Alvin ne fit rien pour le contrôle de la machine. Ils continuèrent à monter jusqu’à ce que Lys s’étendit sous eux, ile de verdure dans une mer d’ocre. Jamais auparavant Alvin n’était monté si haut ; lorsqu’enfin ils s’arrêtèrent, la courbe de la Terre était tout entière visible. Lys était maintenant très petite, rien qu’une tache d’émeraude sur la rouille du désert. Mais, loin sur la courbure du golfe, étincelait comme un joyau coloré de main d’homme : ainsi Hilvar vit-il, pour la première fois, la cité de Diaspar.
Les jeunes gens demeurèrent assis un long moment à regarder la Terre tourner sous eux. De tous les pouvoirs anciens de l’homme, ceci était sûrement ce qu’il pouvait le moins se permettre de perdre. Alvin aurait souhaité montrer le monde tel qu’il le voyait aux chefs de Lys et de Diaspar.
« Hilvar, dit-il enfin, pensez-vous que ce que je veux faire soit bien ? »
La question étonna Hilvar, qui ne soupçonnait pas les doutes soudains qui accablaient parfois son ami, et ne savait encore rien de la rencontre d’Alvin avec la Calculatrice centrale, ni du choc alors ressenti par son esprit. Il n’était pas facile de répondre à la demande d’Alvin sans parti pris ; à l’instar de Khedron, bien qu’avec moins de raisons, Hilvar sentait sa personnalité propre s’engloutir, aspirée sans recours dans le tourbillon que soulevait Alvin derrière lui, en se frayant sa voie dans la vie.
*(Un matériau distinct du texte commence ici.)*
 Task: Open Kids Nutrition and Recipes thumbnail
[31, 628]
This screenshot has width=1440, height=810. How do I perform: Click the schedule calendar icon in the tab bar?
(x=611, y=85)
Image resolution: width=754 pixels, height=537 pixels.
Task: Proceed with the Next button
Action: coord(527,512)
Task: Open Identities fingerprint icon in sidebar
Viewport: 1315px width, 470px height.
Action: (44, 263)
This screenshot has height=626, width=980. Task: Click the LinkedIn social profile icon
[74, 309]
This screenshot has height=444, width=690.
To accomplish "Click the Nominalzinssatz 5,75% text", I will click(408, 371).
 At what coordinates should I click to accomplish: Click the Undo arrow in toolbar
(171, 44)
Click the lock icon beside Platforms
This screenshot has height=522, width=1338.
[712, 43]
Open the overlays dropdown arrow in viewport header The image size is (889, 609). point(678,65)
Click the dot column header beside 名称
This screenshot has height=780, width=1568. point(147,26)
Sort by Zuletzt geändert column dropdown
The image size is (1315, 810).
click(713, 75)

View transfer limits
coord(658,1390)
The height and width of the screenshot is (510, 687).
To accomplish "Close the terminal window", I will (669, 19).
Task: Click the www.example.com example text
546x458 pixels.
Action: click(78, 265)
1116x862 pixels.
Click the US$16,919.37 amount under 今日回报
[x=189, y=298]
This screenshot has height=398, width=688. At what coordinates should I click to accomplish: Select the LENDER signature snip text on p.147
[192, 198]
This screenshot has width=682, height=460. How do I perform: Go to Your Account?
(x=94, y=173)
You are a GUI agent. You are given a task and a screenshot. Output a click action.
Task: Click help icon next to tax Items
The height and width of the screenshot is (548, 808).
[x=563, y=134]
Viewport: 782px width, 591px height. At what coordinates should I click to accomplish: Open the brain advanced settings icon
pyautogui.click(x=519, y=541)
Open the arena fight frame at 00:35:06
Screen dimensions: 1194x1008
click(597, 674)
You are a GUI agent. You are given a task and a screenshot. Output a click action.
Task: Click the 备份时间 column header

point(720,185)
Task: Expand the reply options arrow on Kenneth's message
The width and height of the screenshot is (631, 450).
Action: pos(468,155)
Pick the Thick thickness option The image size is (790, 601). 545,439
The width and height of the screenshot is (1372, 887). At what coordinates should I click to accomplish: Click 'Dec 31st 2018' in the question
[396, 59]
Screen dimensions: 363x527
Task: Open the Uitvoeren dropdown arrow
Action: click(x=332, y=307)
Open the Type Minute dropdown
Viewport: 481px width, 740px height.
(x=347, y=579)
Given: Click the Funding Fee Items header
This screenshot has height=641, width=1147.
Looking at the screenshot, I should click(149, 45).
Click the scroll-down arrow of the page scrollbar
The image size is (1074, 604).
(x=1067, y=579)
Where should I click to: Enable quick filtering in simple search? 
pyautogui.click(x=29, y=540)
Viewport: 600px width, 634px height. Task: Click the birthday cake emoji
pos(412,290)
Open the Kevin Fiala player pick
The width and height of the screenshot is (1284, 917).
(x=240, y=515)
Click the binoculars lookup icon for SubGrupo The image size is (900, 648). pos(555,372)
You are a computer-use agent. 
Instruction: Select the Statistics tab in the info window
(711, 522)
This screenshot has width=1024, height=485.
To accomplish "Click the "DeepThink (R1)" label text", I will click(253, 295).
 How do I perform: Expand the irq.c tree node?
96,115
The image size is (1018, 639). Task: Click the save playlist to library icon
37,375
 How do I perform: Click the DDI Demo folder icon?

« Je crois que vous avez raison, répondit Hilvar avec lenteur. Voilà assez longtemps que nos deux peuples sont séparés. »
« Cela du moins était vrai », se dit Hilvar bien qu’il sût que ses sentiments personnels influençaient sa réponse.
Mais Alvin demeurait inquiet : « Il y a un problème qui me préoccupe, poursuivit-il d’une voix troublée, c’est la différence de nos durées de vie. »
Il n’en dit pas plus, mais chacun d’eux savait ce que pensait l’autre.
— Cela m’a inquiété moi aussi, admit Hilvar, mais je pense que le problème trouvera une solution avec le temps, lorsque nos peuples auront refait connaissance. Nous ne pouvons avoir raison les uns et les autres… nos vies sont peut-être courtes, les vôtres sûrement beaucoup trop longues. Cela finira par un compromis. »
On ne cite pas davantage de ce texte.